WHAT IS NEEDED: From the first record to the last, write out each one exactly.

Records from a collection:
<<<<
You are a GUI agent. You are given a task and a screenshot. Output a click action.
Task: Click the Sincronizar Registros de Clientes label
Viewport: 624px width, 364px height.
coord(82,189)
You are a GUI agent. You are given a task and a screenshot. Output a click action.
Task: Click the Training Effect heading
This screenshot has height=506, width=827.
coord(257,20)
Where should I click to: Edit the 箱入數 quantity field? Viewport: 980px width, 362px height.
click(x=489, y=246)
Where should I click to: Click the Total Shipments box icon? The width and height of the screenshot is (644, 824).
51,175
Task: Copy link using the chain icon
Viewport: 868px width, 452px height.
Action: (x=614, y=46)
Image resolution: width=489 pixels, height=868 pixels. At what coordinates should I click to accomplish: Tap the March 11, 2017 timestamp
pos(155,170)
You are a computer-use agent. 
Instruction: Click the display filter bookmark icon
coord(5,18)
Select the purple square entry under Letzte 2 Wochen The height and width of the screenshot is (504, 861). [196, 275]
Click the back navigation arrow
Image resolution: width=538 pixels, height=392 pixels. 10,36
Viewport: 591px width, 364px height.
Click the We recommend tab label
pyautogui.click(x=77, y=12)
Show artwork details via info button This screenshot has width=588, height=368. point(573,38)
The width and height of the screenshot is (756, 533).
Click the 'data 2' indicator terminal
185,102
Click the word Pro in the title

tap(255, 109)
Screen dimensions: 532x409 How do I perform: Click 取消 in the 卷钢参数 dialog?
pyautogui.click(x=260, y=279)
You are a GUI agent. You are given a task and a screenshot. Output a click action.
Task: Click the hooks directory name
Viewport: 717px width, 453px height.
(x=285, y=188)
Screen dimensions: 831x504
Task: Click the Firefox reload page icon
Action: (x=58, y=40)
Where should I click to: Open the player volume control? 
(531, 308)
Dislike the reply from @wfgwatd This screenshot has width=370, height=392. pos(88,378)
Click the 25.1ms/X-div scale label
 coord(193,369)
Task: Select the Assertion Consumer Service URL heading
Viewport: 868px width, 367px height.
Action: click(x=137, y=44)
>>>>
OUTPUT OF THE EXERCISE:
You are a GUI agent. You are given a task and a screenshot. Output a click action.
Task: Click the Sincronizar Registros de Clientes label
Viewport: 624px width, 364px height.
coord(82,189)
You are a GUI agent. You are given a task and a screenshot. Output a click action.
Task: Click the Training Effect heading
This screenshot has height=506, width=827.
coord(257,20)
Where should I click to: Edit the 箱入數 quantity field? Viewport: 980px width, 362px height.
click(x=489, y=246)
Where should I click to: Click the Total Shipments box icon? The width and height of the screenshot is (644, 824).
51,175
Task: Copy link using the chain icon
Viewport: 868px width, 452px height.
Action: (x=614, y=46)
Image resolution: width=489 pixels, height=868 pixels. At what coordinates should I click to accomplish: Tap the March 11, 2017 timestamp
pos(155,170)
You are a computer-use agent. 
Instruction: Click the display filter bookmark icon
coord(5,18)
Select the purple square entry under Letzte 2 Wochen The height and width of the screenshot is (504, 861). [196, 275]
Click the back navigation arrow
Image resolution: width=538 pixels, height=392 pixels. 10,36
Viewport: 591px width, 364px height.
Click the We recommend tab label
pyautogui.click(x=77, y=12)
Show artwork details via info button This screenshot has width=588, height=368. point(573,38)
The width and height of the screenshot is (756, 533).
Click the 'data 2' indicator terminal
185,102
Click the word Pro in the title

tap(255, 109)
Screen dimensions: 532x409 How do I perform: Click 取消 in the 卷钢参数 dialog?
pyautogui.click(x=260, y=279)
You are a GUI agent. You are given a task and a screenshot. Output a click action.
Task: Click the hooks directory name
Viewport: 717px width, 453px height.
(x=285, y=188)
Screen dimensions: 831x504
Task: Click the Firefox reload page icon
Action: (x=58, y=40)
Where should I click to: Open the player volume control? 
(531, 308)
Dislike the reply from @wfgwatd This screenshot has width=370, height=392. pos(88,378)
Click the 25.1ms/X-div scale label
 coord(193,369)
Task: Select the Assertion Consumer Service URL heading
Viewport: 868px width, 367px height.
Action: click(x=137, y=44)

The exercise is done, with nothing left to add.